Matt: Well it hasn’t been on Showtime yet but I got a preview thanks to Howard Lapedis and ______
Howard: My pleasure.
Actual show start – Outlaw Radio
Matt: Louise will probably get a kick out of that. That was an impression of Rick (Rick Dees), even though Rick _____ every so often. And Rick is “Magic Matt, I do these things for you and then you do an impression of me. Why can’t you just play the real me?” Because the real you is to obnoxious.
Joe: Poor Rick
Matt: The great Rick Dees. I love living in Tuluca Lake ___________________ just drives me crazy. It’s Outlaw Radio and without warning, there’s the transition.
Joe: I like it. Makes it easy to hit a post.
Matt: Yeah, there is that thing. Is that mic working?
Bob: I don’t think so.
Matt: Oh God It’s the place
Joe: I think it is. Just hit it.
Bob: Do I hit it?
Joe: It’s on. He’s got it.
Bob: Am I on?
Matt: He goes “Is this a hit buddy?” Is this the one you hit?
Bob: Yes Hello
Matt: Yes she’s on now.
Bob: Can I be heard in Outlaw Land?
Joe: Did I tell you how many times? Eight
Matt: He was like “Is this a hit?” Joe could be fired this way.
Bob: I used to make amplifiers work by hitting them.
Matt: Oh yeah, cords and stuff.
Bob: Oh I went off again. This is going to be an hour of this.
Matt: Bob, you’re on. You’re good.
Bob: I’m sorry
Matt: You’re gonna love ……..
Joe: Don’t even look at it.
Bob: It’s not even there.
Matt: What now, here you are.
Bob: No, in my mind
Joe: No, I told him not to look at it.
Bob: Look normal and just kinda, you know
(several talking at once, can’t understand)
Matt: The great Bob Cowsill and will bring him on properly …
Bob: Thank you
Matt: … if you don’t mind.
Bob: I don’t.
Matt: Lori, I miss you!
Bob: Matt
Matt: Yes sir
Bob: I didn’t know who it was.
Matt: I passed out
Kip: Scream at yourself, like you do Lori.

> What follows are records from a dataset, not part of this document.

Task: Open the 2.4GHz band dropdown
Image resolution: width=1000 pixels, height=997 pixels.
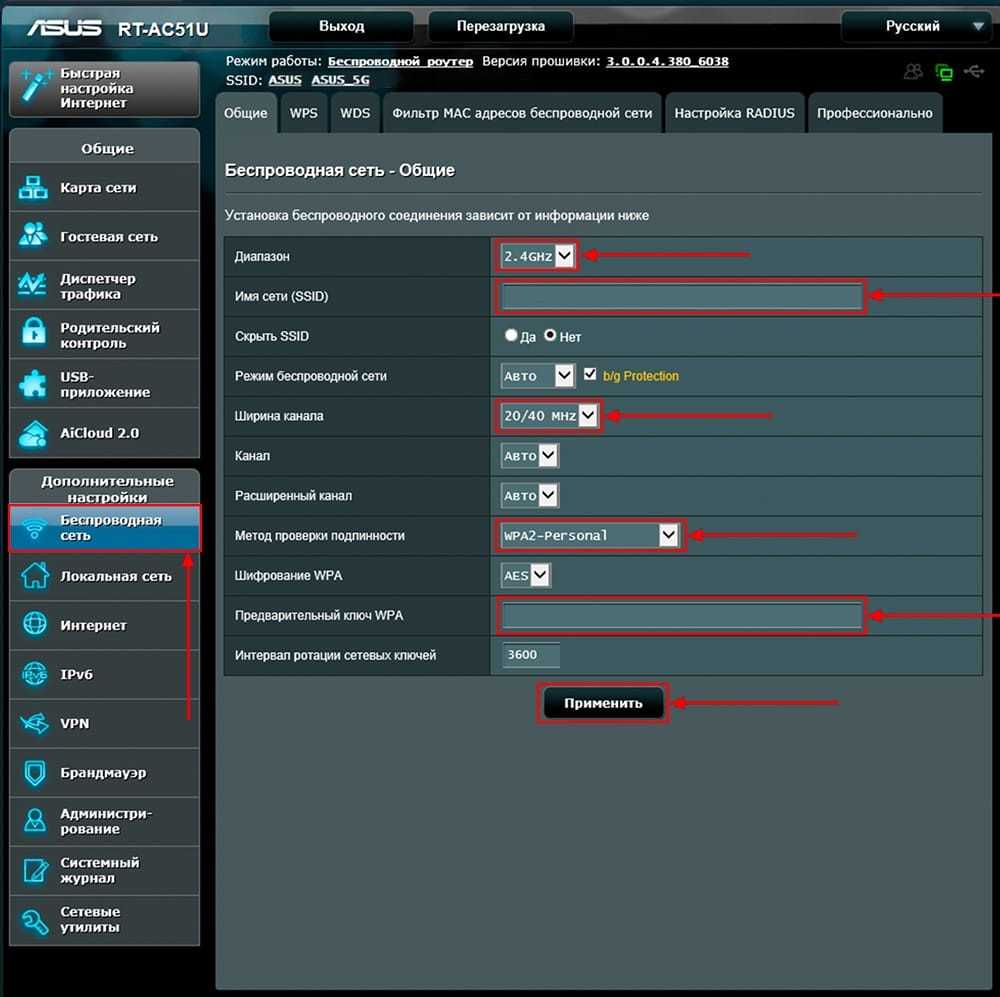Action: point(538,257)
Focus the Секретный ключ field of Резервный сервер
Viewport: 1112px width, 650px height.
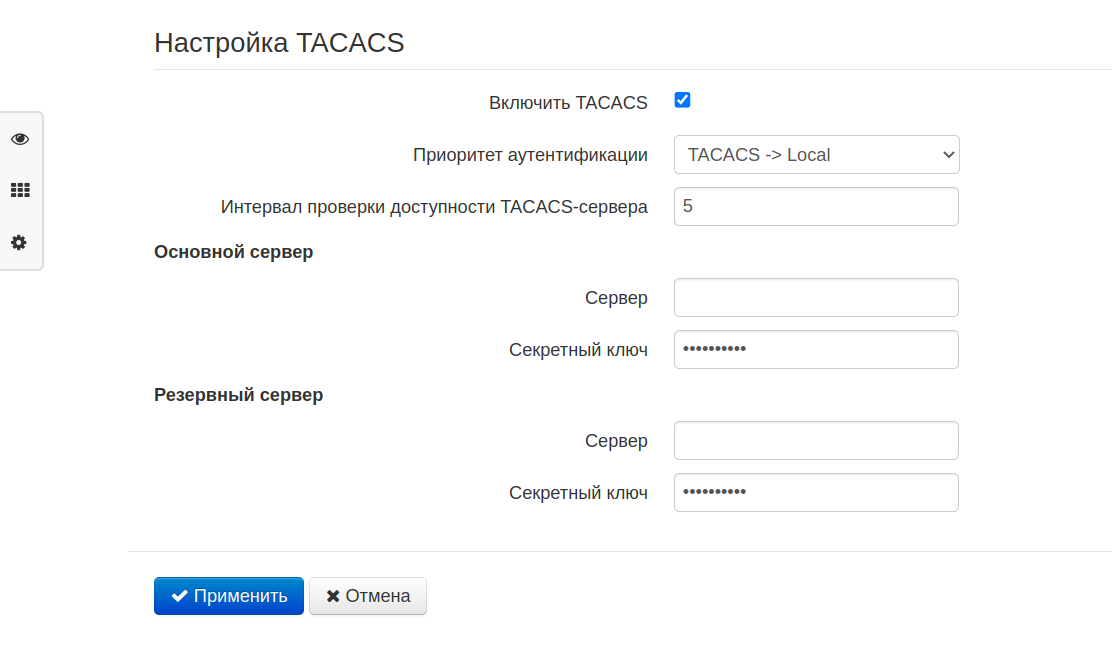pos(816,493)
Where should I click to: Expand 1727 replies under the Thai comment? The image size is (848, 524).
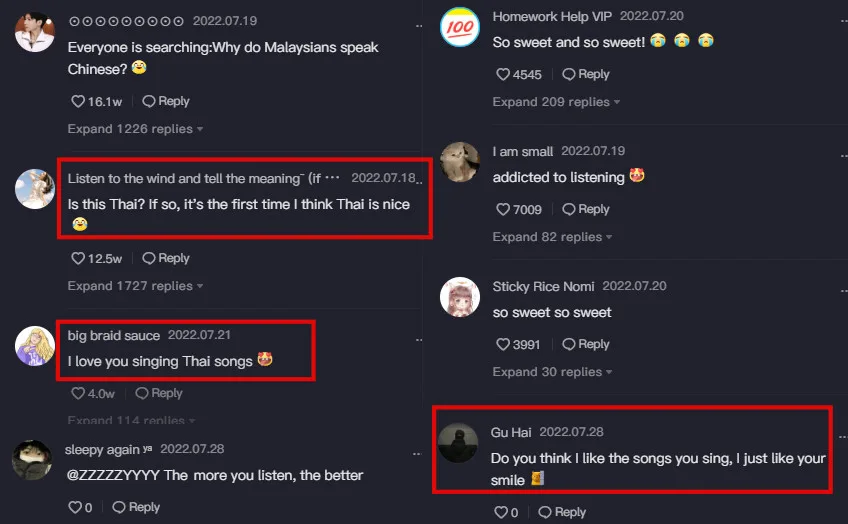[x=135, y=286]
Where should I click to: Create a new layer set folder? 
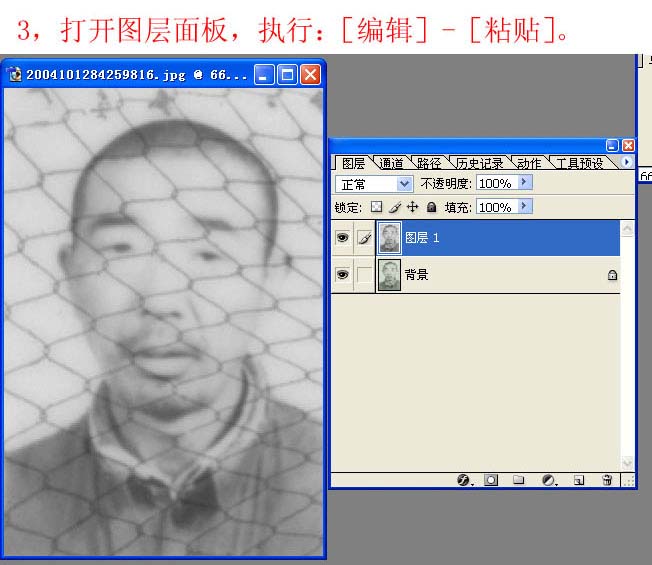click(x=519, y=480)
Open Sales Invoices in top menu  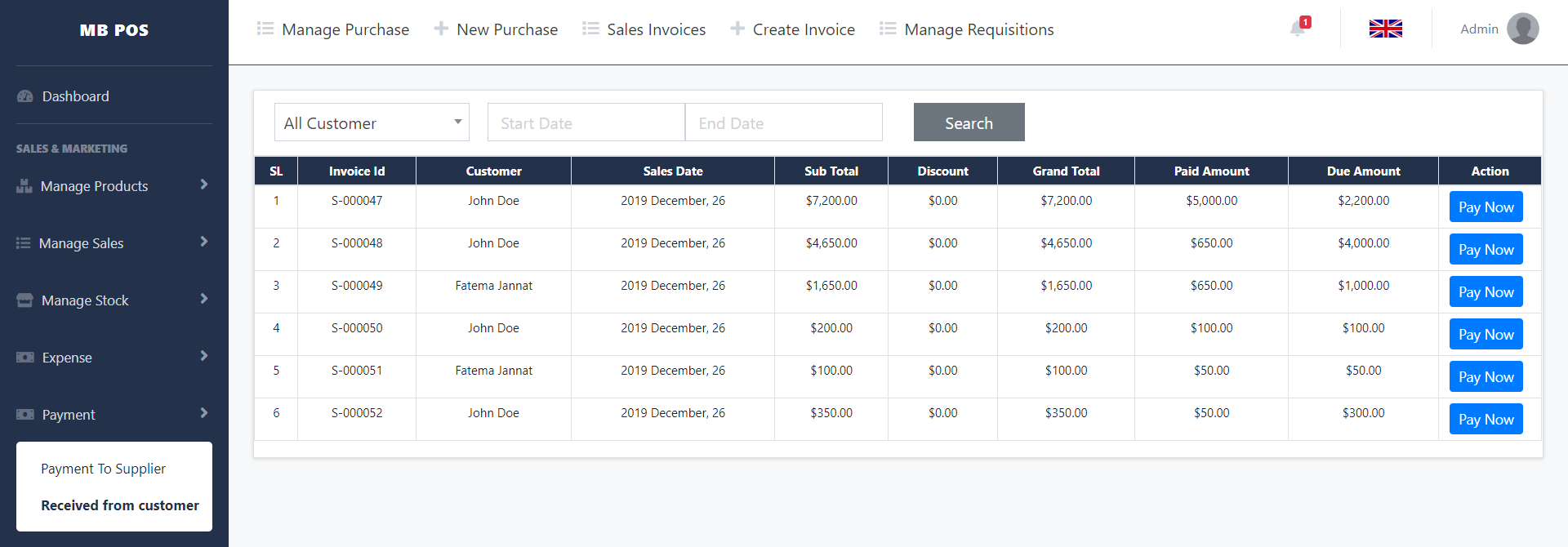[656, 29]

Bob: I’m glad she’s not here.
Matt: “D*** it Matt, you A-hole. You have no idea what you’re doing.
Song: Hair
Matt: Might have been a bigger hit though. Amazing
Bob: I like that
Matt: Who’s this?
Kip: I know the song. I know the band. I spent a lot of time on the roads.
Matt: Louise Palanker, have you ever met Kip Odotta?
Louise: Kip Odotta, you’re famous!
Matt: Oh he’s not on. She’s not on. I said HE because it look a little like David Spade. Sorry Louise, hold on a second.
Louise: I don’t want to be a boy.
Bob: Is the audience still listening?
???: Yes they are.
Bob: What is happening is that Matt has just left his booth. Now he’s the producer. He’s in the producers booth making some adjustments.
Matt: I’m back being a host.
Bob: And now Matt the host. He’s the multi hatted Matt.
Louise: That’s Kip Adotta and he’s quite famous.